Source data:
*****

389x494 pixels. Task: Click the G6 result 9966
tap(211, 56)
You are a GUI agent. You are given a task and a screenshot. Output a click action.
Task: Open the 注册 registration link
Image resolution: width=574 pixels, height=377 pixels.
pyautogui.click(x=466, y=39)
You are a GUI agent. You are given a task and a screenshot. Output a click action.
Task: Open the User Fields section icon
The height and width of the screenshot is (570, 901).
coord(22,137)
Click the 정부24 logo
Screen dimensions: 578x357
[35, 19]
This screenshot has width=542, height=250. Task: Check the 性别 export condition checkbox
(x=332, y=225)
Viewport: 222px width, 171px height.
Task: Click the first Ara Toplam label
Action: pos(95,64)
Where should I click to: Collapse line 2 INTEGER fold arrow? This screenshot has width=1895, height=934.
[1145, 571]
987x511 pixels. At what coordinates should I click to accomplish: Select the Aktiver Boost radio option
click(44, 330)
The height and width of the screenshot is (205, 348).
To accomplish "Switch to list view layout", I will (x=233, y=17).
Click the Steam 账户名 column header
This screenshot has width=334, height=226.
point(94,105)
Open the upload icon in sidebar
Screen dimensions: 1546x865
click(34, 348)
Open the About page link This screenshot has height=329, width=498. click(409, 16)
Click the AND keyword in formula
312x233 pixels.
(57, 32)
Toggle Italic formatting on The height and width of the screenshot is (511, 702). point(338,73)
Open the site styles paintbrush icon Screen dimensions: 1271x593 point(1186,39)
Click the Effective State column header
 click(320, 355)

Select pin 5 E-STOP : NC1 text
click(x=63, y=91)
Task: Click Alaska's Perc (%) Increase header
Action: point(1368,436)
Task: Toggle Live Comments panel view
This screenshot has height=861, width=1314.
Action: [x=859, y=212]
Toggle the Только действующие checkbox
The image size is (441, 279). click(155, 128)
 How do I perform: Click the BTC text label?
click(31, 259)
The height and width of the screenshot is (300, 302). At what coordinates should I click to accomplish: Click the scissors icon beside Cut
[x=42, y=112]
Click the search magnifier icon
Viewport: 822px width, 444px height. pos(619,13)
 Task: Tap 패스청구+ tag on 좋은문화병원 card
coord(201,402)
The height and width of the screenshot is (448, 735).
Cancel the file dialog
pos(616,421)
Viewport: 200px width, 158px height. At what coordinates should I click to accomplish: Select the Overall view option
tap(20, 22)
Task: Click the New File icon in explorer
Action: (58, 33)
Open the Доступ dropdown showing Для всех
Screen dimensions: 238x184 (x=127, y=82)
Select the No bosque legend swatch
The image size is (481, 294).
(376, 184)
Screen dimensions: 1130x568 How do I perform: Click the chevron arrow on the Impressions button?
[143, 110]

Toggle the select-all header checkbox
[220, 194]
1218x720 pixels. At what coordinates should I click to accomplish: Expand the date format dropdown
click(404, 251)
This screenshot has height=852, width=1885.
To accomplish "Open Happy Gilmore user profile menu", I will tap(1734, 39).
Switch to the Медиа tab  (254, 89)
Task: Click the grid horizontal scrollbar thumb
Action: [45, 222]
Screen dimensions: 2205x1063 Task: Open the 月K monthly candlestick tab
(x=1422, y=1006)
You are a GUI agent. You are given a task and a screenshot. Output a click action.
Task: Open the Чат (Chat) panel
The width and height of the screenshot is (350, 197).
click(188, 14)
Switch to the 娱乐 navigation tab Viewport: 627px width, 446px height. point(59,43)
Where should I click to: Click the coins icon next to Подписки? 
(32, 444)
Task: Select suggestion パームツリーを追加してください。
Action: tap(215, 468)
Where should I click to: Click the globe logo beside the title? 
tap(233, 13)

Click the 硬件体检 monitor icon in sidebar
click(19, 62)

*****

» What to do:
Turn the source data into a JSON list of strings, with each line as its own string and blank lines left out.

» Output for this task:
[
  "389x494 pixels. Task: Click the G6 result 9966",
  "tap(211, 56)",
  "You are a GUI agent. You are given a task and a screenshot. Output a click action.",
  "Task: Open the 注册 registration link",
  "Image resolution: width=574 pixels, height=377 pixels.",
  "pyautogui.click(x=466, y=39)",
  "You are a GUI agent. You are given a task and a screenshot. Output a click action.",
  "Task: Open the User Fields section icon",
  "The height and width of the screenshot is (570, 901).",
  "coord(22,137)",
  "Click the 정부24 logo",
  "Screen dimensions: 578x357",
  "[35, 19]",
  "This screenshot has width=542, height=250. Task: Check the 性别 export condition checkbox",
  "(x=332, y=225)",
  "Viewport: 222px width, 171px height.",
  "Task: Click the first Ara Toplam label",
  "Action: pos(95,64)",
  "Where should I click to: Collapse line 2 INTEGER fold arrow? This screenshot has width=1895, height=934.",
  "[1145, 571]",
  "987x511 pixels. At what coordinates should I click to accomplish: Select the Aktiver Boost radio option",
  "click(44, 330)",
  "The height and width of the screenshot is (205, 348).",
  "To accomplish \"Switch to list view layout\", I will (x=233, y=17).",
  "Click the Steam 账户名 column header",
  "This screenshot has width=334, height=226.",
  "point(94,105)",
  "Open the upload icon in sidebar",
  "Screen dimensions: 1546x865",
  "click(34, 348)",
  "Open the About page link This screenshot has height=329, width=498. click(409, 16)",
  "Click the AND keyword in formula",
  "312x233 pixels.",
  "(57, 32)",
  "Toggle Italic formatting on The height and width of the screenshot is (511, 702). point(338,73)",
  "Open the site styles paintbrush icon Screen dimensions: 1271x593 point(1186,39)",
  "Click the Effective State column header",
  " click(320, 355)",
  "Select pin 5 E-STOP : NC1 text",
  "click(x=63, y=91)",
  "Task: Click Alaska's Perc (%) Increase header",
  "Action: point(1368,436)",
  "Task: Toggle Live Comments panel view",
  "This screenshot has height=861, width=1314.",
  "Action: [x=859, y=212]",
  "Toggle the Только действующие checkbox",
  "The image size is (441, 279). click(155, 128)",
  " How do I perform: Click the BTC text label?",
  "click(31, 259)",
  "The height and width of the screenshot is (300, 302). At what coordinates should I click to accomplish: Click the scissors icon beside Cut",
  "[x=42, y=112]",
  "Click the search magnifier icon",
  "Viewport: 822px width, 444px height. pos(619,13)",
  " Task: Tap 패스청구+ tag on 좋은문화병원 card",
  "coord(201,402)",
  "The height and width of the screenshot is (448, 735).",
  "Cancel the file dialog",
  "pos(616,421)",
  "Viewport: 200px width, 158px height. At what coordinates should I click to accomplish: Select the Overall view option",
  "tap(20, 22)",
  "Task: Click the New File icon in explorer",
  "Action: (58, 33)",
  "Open the Доступ dropdown showing Для всех",
  "Screen dimensions: 238x184 (x=127, y=82)",
  "Select the No bosque legend swatch",
  "The image size is (481, 294).",
  "(376, 184)",
  "Screen dimensions: 1130x568 How do I perform: Click the chevron arrow on the Impressions button?",
  "[143, 110]",
  "Toggle the select-all header checkbox",
  "[220, 194]",
  "1218x720 pixels. At what coordinates should I click to accomplish: Expand the date format dropdown",
  "click(404, 251)",
  "This screenshot has height=852, width=1885.",
  "To accomplish \"Open Happy Gilmore user profile menu\", I will tap(1734, 39).",
  "Switch to the Медиа tab  (254, 89)",
  "Task: Click the grid horizontal scrollbar thumb",
  "Action: [45, 222]",
  "Screen dimensions: 2205x1063 Task: Open the 月K monthly candlestick tab",
  "(x=1422, y=1006)",
  "You are a GUI agent. You are given a task and a screenshot. Output a click action.",
  "Task: Open the Чат (Chat) panel",
  "The width and height of the screenshot is (350, 197).",
  "click(188, 14)",
  "Switch to the 娱乐 navigation tab Viewport: 627px width, 446px height. point(59,43)",
  "Where should I click to: Click the coins icon next to Подписки? ",
  "(32, 444)",
  "Task: Select suggestion パームツリーを追加してください。",
  "Action: tap(215, 468)",
  "Where should I click to: Click the globe logo beside the title? ",
  "tap(233, 13)",
  "Click the 硬件体检 monitor icon in sidebar",
  "click(19, 62)"
]